SUPPLIED ENTRIES:
------------------------
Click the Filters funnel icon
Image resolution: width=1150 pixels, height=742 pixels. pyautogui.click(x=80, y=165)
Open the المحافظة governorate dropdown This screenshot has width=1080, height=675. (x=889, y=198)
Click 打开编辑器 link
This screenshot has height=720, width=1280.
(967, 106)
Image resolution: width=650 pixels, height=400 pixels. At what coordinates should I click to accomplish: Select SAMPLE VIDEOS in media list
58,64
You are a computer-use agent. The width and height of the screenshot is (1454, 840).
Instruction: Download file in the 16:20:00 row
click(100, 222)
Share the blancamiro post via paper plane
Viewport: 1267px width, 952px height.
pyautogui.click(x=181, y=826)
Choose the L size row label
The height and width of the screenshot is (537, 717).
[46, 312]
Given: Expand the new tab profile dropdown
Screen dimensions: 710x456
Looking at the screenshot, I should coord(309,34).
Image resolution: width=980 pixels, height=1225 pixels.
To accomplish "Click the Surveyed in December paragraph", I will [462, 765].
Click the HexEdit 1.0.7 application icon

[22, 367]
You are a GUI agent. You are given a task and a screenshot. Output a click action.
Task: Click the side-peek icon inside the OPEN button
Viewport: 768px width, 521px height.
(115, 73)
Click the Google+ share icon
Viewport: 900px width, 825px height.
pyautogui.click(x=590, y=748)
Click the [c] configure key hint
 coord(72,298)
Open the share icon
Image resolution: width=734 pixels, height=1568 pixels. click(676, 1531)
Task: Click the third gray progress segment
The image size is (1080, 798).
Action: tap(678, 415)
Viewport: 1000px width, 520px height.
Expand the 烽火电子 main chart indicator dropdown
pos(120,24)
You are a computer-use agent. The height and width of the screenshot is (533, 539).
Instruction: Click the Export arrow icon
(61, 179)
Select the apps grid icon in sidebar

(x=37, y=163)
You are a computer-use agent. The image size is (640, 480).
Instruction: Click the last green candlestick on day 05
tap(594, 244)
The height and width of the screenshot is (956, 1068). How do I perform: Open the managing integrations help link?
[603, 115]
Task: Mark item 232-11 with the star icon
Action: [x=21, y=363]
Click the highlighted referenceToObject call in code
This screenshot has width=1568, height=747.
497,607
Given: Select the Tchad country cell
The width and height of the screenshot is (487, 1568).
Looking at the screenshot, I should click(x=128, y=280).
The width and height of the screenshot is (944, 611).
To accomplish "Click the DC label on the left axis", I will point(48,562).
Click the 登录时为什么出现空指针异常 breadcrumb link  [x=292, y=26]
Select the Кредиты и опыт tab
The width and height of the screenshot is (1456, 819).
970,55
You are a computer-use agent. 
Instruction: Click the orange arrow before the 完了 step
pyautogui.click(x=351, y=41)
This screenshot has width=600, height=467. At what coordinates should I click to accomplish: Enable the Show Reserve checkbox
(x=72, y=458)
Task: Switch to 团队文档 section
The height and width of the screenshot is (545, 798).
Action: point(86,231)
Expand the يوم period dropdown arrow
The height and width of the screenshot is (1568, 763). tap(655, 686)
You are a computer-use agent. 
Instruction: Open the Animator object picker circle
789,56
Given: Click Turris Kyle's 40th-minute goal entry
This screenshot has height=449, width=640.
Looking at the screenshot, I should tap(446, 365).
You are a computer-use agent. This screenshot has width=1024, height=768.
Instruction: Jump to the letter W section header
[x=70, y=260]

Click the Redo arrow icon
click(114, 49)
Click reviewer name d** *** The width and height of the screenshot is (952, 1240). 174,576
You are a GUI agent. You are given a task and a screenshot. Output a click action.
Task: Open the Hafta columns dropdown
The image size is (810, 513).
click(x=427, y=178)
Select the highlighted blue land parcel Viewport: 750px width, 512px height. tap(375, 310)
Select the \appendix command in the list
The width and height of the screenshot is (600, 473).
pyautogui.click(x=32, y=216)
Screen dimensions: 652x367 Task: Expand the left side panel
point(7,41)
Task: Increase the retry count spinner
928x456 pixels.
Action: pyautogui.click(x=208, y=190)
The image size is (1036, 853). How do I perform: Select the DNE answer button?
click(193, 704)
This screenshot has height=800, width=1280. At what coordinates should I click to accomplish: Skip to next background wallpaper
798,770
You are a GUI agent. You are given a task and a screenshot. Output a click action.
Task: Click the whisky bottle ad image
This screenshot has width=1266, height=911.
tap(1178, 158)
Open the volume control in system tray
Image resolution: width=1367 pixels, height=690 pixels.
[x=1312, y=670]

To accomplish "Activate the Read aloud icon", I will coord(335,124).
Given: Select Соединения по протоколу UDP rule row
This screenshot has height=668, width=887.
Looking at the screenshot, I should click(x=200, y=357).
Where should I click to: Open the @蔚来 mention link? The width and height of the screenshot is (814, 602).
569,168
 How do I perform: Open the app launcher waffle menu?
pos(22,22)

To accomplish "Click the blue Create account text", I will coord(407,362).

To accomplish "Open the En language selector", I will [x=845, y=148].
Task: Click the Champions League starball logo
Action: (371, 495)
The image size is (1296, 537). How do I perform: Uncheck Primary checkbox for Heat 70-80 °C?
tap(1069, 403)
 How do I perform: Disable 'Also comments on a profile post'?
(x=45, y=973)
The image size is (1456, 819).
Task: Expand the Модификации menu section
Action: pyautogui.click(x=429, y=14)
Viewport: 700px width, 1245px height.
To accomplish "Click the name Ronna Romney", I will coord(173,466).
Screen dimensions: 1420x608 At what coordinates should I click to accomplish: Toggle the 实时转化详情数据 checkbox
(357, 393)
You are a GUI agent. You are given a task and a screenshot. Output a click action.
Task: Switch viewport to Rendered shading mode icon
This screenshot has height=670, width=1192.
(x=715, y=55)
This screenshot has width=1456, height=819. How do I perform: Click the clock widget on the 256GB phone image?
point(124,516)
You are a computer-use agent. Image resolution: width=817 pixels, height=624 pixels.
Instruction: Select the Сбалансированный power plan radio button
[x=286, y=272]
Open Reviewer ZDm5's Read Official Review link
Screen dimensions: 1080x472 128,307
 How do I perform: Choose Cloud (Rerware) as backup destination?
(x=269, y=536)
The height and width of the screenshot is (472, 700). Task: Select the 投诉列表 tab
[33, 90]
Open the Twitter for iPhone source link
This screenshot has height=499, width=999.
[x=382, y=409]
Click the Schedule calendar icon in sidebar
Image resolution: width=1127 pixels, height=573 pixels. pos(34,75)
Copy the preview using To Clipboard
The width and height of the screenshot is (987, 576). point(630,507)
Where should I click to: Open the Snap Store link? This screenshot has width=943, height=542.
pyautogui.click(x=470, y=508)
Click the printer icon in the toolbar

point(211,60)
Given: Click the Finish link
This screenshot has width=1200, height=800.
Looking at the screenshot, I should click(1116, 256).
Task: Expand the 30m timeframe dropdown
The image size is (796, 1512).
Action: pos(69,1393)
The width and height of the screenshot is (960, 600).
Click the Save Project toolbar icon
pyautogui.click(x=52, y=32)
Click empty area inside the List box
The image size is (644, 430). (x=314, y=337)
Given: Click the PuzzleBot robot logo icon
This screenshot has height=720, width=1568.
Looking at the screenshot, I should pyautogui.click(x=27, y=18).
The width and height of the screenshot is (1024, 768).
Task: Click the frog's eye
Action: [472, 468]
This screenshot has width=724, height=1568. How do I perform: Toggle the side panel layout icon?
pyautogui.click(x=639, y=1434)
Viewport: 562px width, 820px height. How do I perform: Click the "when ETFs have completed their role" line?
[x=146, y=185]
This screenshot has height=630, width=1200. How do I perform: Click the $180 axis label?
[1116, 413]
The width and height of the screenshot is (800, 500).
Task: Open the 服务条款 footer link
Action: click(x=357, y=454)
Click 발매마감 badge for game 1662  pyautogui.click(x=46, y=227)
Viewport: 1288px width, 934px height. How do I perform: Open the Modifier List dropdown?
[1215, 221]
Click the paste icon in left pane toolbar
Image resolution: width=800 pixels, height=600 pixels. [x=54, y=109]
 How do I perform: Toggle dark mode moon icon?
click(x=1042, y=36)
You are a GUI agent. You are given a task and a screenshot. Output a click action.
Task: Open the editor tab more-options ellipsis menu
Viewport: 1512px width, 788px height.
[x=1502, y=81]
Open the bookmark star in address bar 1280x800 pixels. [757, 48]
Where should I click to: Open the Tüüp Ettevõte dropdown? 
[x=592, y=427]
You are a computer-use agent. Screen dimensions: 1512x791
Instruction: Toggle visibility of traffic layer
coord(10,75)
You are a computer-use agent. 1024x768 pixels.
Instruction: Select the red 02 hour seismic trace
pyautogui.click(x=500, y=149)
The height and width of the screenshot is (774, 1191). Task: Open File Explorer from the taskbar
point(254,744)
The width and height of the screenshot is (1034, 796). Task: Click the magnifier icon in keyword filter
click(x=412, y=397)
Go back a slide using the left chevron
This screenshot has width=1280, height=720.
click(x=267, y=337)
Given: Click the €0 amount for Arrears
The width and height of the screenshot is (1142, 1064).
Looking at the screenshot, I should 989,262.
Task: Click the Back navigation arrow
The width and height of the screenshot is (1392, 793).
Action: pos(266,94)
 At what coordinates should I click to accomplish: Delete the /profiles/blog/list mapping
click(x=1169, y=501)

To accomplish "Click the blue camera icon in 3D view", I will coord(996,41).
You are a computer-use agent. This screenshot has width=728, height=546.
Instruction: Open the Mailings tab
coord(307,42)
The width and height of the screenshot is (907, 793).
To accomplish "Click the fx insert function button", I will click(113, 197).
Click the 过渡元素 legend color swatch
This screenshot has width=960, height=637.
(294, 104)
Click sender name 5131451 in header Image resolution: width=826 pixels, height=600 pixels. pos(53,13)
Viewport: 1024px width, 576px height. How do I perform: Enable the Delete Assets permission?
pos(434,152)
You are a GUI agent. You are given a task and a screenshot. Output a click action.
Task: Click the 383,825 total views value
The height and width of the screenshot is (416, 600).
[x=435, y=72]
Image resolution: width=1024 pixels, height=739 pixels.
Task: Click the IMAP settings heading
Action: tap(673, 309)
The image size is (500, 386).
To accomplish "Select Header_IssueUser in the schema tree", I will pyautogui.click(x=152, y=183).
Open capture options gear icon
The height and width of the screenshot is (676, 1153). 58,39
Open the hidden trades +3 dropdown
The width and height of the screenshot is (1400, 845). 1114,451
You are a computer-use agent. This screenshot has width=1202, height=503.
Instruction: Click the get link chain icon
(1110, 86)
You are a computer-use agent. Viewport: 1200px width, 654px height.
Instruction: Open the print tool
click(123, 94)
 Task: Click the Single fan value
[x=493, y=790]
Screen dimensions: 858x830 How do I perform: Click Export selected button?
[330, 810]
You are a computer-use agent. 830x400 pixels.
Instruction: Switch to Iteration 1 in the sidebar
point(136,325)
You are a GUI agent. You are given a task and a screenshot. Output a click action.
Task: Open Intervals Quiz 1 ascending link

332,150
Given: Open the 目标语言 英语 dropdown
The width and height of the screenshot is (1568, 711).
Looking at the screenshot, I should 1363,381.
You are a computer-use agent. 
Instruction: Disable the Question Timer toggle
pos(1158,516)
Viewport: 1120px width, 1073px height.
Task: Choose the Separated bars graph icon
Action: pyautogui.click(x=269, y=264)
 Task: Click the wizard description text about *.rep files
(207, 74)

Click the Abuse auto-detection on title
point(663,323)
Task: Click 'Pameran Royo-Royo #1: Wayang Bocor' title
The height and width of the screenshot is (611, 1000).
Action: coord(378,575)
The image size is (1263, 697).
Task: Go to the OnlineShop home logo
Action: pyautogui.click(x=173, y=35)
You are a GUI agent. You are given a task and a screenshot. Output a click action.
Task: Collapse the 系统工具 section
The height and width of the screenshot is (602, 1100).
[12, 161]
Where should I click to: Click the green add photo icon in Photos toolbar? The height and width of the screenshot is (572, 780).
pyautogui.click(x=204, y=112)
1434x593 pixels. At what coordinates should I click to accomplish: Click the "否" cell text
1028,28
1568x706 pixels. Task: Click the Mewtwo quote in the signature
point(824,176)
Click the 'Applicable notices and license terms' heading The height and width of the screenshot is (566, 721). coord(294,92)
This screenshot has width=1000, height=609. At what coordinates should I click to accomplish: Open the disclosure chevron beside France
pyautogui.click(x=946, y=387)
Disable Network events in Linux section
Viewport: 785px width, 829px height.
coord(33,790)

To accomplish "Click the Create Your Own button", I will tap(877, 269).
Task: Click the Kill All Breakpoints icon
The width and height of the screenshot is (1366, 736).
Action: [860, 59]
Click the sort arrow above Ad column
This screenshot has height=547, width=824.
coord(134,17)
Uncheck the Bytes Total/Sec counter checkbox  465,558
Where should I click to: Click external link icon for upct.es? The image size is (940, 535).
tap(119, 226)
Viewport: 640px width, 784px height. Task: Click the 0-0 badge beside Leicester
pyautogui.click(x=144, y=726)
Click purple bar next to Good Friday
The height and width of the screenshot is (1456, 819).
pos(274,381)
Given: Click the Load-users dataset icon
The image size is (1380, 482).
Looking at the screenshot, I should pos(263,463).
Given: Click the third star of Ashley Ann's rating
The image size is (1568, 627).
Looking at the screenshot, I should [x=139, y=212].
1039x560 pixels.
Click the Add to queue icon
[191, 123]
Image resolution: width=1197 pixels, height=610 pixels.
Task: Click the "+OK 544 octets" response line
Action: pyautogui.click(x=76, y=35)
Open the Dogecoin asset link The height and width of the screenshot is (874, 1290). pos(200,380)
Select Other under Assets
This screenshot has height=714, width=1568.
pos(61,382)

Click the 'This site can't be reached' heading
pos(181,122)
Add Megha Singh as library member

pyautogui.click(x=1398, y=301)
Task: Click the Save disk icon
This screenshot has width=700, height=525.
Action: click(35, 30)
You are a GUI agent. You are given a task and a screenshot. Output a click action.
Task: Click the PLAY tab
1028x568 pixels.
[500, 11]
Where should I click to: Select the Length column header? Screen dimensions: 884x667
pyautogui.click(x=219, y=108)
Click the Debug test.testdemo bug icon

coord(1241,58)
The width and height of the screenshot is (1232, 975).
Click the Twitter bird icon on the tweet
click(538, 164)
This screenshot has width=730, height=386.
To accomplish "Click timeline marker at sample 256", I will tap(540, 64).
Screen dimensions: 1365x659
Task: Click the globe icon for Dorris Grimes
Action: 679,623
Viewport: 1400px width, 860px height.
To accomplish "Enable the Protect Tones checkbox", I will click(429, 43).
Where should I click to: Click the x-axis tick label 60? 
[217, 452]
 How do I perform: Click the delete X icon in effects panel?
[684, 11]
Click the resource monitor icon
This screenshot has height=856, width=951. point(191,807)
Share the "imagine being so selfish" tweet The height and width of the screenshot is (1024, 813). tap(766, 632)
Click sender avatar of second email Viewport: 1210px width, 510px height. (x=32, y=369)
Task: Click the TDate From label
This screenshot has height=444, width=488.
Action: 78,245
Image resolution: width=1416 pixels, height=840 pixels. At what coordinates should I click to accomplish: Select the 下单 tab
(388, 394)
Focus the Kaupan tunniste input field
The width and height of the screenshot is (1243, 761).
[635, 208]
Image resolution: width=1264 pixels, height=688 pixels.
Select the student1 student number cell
------------------------
PROMPT: From the data above, count the lines where "third" occurs and give that figure and nothing else.

SOLUTION TO THE PROBLEM: 2